3.1. Forward and Backward Inference

3.1.1. Forward Inference

Let w denotes the model weights and a activations of an arbitrary layer. Note that we use subscript j to indicate a middle layer, and i denotes the previous layer of j. Equation (3) provides the standard forward inference and Equation (4) indicates the activation calculation of our proposed trigonometric inference.

$$a_j=\sum _j{w}_j\sigma \left(a_i\right)+b_j$$

(3)

$$a_j=\sum _{j}sin\left(w_j\right){\sigma }_{sine}\left(a_i\right) + b_j$$

(4)

where $\sigma \left(x_j\right)$ is an activation function and ${\sigma }_{sine}\left(x_j\right)$ is our newly proposed sine-based activation function for trigonometric inferences. A sine function has been studied as an activation function in previous studies. In 1999, Sopena et al. [25] found that a multiplayer perceptron with sine as the activation learns faster than one with sigmoid activation on certain tasks. As a significant difference, the sine is periodic, whereas common activation functions are monotonic. Parascandolo et al. [26] found that sine activation functions perform reasonably well on current datasets, and the network ignores the periodic nature of sine functions. After training, only the central region at near zero of the sine activation function was used. Ramachandran et al. [27] used automatic search techniques to discover new activation functions. They then found that $min(x,sin(x\left)\right)$ activation can achieve a performance comparable to that of ReLU for image classification. Zhang et al. [28] proposed a sine-activated algorithm for a multi-input function approximation that can efficiently obtain a relatively optimal structure.

Based on previous findings, herein we propose our sine-based activation. Rather than directly applying the activation function as $\sin \left(x\right)$, we combine the ReLU activation and sine activation because this combination has two merits: First, ReLU excludes negative outputs and, therefore, the computational burden is considerably reduced. In addition, regulating the activations to only positive values can lessen the poor influence caused by the periodicity property of the sine activation. In Section 5, we show that this rectified sine activation performs much better than a pure sine activation for trigonometric training. Equation (5) gives our activation function, and from Figure 3, we know that $\sin \left(x\right)$ and $tanh\left(x\right)$ are extremely similar for small values.

$${\sigma }_{sine}=\left\{\begin{array}{cc}0,\hfill & \mathrm{if}x<0\hfill \\ sin\left(x\right),\hfill & \mathrm{else}\hfill \end{array}\right.$$

(5)

=== Data rows ===

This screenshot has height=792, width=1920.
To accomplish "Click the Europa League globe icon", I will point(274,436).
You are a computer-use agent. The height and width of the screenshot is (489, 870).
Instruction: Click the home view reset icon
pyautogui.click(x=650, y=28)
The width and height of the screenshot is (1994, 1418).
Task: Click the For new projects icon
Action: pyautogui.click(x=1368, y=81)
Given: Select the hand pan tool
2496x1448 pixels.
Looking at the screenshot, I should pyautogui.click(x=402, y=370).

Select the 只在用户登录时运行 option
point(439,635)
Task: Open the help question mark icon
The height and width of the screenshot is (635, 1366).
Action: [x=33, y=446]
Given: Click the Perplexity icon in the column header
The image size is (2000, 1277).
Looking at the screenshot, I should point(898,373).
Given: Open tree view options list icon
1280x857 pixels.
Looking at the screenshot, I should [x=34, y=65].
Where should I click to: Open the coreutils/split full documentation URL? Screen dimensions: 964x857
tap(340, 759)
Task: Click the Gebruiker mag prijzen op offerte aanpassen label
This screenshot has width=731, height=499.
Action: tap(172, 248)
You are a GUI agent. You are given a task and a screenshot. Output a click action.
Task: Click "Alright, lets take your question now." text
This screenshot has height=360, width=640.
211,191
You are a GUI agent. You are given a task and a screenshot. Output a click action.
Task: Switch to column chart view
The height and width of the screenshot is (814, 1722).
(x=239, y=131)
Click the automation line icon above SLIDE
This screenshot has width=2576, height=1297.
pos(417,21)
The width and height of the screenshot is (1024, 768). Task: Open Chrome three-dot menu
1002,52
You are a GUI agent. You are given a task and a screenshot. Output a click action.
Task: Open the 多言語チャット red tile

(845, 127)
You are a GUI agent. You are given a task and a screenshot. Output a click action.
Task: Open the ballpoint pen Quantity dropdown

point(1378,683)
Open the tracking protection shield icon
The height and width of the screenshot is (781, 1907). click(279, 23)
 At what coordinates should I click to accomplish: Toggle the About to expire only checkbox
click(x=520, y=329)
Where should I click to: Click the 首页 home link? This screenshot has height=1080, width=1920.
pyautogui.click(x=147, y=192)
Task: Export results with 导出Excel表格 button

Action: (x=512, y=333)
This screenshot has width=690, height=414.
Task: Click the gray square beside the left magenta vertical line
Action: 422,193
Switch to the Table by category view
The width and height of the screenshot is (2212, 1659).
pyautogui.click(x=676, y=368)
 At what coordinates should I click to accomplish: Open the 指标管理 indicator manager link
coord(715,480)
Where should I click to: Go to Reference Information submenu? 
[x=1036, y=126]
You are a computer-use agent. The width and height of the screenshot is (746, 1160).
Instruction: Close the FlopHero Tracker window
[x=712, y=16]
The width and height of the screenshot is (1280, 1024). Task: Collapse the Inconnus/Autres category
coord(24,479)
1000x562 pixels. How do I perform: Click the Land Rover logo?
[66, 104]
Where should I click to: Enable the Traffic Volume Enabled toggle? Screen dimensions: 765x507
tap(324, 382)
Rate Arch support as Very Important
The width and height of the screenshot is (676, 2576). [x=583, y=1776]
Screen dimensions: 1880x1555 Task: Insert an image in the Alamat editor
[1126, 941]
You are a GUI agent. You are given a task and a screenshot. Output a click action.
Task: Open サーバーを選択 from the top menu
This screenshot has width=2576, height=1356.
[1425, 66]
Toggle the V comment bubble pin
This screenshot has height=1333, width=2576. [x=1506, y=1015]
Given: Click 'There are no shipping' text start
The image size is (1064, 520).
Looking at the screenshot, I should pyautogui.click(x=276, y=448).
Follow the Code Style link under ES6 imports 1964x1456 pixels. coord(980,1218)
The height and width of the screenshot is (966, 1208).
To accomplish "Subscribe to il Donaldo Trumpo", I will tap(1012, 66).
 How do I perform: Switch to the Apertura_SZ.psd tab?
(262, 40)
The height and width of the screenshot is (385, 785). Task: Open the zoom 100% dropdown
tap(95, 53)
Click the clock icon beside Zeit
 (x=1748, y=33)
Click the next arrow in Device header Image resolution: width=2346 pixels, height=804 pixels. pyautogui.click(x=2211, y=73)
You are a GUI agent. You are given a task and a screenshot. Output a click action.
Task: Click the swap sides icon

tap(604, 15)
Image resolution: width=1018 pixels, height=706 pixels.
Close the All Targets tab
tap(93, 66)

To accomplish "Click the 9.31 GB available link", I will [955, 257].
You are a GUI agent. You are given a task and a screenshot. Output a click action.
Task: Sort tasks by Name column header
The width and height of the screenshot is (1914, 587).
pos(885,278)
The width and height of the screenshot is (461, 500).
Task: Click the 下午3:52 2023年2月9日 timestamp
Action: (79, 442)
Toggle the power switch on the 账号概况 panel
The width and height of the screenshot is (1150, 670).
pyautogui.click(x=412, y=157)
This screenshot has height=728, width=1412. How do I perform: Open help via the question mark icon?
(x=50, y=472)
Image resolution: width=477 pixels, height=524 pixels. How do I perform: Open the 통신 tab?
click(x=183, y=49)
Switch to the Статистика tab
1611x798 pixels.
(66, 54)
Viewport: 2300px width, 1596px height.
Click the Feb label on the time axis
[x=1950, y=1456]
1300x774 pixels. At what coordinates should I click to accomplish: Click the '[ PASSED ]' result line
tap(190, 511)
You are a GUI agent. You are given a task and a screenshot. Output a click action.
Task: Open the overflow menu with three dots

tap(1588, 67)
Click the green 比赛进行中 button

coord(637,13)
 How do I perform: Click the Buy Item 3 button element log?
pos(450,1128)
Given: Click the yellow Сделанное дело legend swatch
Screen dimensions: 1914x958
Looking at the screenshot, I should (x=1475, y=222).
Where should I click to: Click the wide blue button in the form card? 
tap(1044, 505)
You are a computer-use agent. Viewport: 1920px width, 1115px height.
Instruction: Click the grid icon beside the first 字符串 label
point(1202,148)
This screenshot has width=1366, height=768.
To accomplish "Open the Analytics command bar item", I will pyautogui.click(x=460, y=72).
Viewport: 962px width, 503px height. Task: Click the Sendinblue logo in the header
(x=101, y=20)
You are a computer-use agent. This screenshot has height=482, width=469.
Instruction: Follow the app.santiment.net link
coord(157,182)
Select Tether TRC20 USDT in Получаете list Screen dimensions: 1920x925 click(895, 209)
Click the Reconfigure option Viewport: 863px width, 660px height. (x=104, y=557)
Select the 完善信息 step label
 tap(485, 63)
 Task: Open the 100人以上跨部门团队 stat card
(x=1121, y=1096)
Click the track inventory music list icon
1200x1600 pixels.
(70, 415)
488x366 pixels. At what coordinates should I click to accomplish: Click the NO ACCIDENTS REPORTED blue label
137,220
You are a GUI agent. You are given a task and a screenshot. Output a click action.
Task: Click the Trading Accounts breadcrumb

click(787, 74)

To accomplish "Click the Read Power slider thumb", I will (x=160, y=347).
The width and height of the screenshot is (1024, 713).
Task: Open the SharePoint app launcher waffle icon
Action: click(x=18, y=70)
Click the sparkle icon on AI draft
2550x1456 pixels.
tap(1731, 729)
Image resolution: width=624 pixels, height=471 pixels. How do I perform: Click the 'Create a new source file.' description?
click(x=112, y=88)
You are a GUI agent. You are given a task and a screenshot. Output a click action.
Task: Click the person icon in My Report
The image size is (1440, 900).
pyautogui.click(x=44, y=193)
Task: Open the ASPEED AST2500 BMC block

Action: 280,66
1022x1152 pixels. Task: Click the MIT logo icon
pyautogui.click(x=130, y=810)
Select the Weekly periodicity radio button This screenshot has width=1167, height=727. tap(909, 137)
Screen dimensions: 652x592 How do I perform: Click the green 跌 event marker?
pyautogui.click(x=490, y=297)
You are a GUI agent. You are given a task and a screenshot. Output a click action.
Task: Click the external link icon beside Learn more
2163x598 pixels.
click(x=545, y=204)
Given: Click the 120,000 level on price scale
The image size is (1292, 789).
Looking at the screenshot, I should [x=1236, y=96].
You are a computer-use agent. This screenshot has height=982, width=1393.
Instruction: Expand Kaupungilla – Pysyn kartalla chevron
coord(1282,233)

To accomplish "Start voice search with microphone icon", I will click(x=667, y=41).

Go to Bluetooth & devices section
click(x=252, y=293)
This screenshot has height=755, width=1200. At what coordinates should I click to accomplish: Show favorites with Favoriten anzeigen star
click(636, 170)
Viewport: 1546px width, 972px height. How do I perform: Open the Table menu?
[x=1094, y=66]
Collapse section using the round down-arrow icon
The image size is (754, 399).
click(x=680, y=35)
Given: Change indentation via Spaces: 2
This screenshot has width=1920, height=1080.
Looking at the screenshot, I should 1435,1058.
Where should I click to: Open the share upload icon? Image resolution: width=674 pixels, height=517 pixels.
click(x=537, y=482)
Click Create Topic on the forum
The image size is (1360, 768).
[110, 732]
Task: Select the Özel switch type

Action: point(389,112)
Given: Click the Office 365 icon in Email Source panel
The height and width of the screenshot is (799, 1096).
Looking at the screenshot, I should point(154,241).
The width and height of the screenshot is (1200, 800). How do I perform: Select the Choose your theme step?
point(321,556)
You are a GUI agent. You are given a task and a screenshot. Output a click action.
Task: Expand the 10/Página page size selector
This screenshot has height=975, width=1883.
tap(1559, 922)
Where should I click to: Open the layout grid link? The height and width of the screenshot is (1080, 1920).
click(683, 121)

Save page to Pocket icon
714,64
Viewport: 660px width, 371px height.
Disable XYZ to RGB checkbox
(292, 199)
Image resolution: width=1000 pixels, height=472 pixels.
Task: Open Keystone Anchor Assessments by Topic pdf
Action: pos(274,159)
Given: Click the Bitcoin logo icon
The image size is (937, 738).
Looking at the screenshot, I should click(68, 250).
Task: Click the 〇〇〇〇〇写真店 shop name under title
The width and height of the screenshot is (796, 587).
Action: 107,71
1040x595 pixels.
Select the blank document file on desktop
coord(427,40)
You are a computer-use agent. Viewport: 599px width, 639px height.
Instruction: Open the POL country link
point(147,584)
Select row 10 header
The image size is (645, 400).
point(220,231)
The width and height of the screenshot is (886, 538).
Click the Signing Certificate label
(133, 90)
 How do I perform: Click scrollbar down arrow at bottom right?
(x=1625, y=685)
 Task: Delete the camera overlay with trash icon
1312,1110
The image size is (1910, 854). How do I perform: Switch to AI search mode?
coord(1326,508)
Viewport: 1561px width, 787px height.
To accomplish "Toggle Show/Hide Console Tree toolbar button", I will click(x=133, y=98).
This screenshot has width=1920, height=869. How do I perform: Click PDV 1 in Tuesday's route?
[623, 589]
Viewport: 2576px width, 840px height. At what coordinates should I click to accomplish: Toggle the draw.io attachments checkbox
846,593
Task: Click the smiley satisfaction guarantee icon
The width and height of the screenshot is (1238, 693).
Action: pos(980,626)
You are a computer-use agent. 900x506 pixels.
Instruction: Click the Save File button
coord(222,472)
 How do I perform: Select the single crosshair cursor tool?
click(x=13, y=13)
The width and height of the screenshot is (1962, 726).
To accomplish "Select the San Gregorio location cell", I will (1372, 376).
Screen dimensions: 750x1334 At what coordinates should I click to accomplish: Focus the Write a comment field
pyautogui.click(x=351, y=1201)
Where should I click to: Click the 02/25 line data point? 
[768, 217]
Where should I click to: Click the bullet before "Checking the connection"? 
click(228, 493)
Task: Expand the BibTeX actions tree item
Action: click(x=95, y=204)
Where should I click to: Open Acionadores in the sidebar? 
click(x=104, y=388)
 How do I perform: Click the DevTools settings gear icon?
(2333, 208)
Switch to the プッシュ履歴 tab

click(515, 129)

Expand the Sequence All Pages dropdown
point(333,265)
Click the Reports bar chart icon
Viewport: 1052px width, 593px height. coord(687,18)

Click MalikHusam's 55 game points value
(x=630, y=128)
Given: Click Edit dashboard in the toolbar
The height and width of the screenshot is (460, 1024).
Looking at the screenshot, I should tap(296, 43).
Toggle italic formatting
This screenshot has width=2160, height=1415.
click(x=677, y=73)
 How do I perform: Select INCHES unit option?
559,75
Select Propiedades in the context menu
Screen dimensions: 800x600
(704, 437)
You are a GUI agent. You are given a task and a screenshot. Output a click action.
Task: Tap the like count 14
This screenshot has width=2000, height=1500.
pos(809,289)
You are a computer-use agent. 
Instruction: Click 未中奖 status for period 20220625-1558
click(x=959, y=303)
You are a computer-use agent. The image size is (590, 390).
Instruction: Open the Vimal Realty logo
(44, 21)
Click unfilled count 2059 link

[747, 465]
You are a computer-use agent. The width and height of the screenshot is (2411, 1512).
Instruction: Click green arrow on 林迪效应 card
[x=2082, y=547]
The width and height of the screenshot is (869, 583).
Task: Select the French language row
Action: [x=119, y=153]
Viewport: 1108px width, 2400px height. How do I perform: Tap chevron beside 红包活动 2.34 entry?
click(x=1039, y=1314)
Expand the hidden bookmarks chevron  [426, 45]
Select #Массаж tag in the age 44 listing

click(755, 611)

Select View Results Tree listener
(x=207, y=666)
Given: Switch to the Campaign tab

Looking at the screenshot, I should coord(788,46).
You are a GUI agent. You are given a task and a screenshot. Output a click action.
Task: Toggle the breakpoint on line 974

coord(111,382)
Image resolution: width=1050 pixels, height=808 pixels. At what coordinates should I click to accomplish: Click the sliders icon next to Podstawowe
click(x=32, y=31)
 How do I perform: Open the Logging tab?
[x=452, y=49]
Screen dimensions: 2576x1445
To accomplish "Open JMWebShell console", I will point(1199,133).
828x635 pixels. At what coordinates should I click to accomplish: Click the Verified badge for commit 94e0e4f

=== Written instruction ===
Rewrite the paragraph of the text that begins "Based on previous findings" as a short bulleted list that keeps its main facts.

=== Solution to this task ===
- A sine-based activation is proposed that combines ReLU with sine instead of applying sin(x) directly.
- First merit: ReLU excludes negative outputs, which considerably reduces the computational burden.
- Second merit: keeping activations positive lessens the poor influence of the sine's periodicity.
- Section 5 shows that this rectified sine activation performs much better than a pure sine activation for trigonometric training.
- Equation (5) gives the activation function, and Figure 3 shows that sin(x) and tanh(x) are extremely similar for small values.